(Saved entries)
□ □ □ □ □
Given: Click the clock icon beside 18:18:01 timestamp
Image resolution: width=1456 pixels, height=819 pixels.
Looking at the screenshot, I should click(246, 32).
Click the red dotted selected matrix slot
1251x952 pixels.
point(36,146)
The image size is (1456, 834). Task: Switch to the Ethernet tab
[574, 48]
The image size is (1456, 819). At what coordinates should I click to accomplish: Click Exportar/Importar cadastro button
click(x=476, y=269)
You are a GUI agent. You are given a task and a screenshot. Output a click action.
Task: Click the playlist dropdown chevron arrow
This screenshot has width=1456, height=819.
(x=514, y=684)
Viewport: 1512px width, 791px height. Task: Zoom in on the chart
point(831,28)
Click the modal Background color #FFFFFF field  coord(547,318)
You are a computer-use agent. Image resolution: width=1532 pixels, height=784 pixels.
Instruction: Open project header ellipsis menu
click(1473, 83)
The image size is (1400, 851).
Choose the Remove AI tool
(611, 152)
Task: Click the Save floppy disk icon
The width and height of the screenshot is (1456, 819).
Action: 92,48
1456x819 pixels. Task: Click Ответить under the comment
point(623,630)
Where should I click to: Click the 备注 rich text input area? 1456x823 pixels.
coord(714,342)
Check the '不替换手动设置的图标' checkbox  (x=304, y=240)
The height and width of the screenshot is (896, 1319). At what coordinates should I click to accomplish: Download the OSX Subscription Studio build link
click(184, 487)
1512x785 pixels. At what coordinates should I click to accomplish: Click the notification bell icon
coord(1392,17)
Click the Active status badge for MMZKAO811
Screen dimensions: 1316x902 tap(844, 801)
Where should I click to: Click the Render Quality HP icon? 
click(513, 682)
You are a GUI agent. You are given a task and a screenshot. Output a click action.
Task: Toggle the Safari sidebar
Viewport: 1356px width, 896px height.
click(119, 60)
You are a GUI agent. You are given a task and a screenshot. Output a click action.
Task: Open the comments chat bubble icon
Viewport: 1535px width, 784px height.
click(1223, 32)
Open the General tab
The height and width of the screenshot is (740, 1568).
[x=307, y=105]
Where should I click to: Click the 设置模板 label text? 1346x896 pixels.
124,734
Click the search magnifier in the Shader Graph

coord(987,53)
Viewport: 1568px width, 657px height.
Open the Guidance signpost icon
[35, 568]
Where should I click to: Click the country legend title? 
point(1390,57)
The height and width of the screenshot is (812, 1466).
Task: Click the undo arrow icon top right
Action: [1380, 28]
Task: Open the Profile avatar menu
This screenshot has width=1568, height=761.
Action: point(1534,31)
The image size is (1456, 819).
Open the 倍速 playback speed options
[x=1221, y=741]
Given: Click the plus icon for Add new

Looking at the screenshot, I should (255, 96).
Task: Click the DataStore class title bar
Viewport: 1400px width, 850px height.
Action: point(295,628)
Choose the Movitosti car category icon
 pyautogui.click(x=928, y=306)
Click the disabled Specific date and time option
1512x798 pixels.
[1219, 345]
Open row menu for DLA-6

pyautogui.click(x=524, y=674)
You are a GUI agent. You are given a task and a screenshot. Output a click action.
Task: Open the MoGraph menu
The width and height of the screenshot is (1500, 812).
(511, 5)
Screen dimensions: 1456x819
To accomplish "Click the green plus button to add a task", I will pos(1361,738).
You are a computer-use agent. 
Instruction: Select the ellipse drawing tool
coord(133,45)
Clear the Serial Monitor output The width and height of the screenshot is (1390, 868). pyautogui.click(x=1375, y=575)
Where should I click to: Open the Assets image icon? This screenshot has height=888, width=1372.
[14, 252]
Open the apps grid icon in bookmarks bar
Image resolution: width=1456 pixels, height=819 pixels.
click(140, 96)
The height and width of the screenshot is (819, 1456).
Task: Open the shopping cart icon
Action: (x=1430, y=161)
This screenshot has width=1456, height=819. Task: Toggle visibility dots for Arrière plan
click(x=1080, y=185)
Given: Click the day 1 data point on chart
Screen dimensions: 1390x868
□ □ □ □ □
(TRY IT) Would you copy every line of the entries that includes the word "computer"?

(REPLY)
You are a computer-use agent. Image resolution: width=1532 pixels, height=784 pixels.
You are a computer-use agent. 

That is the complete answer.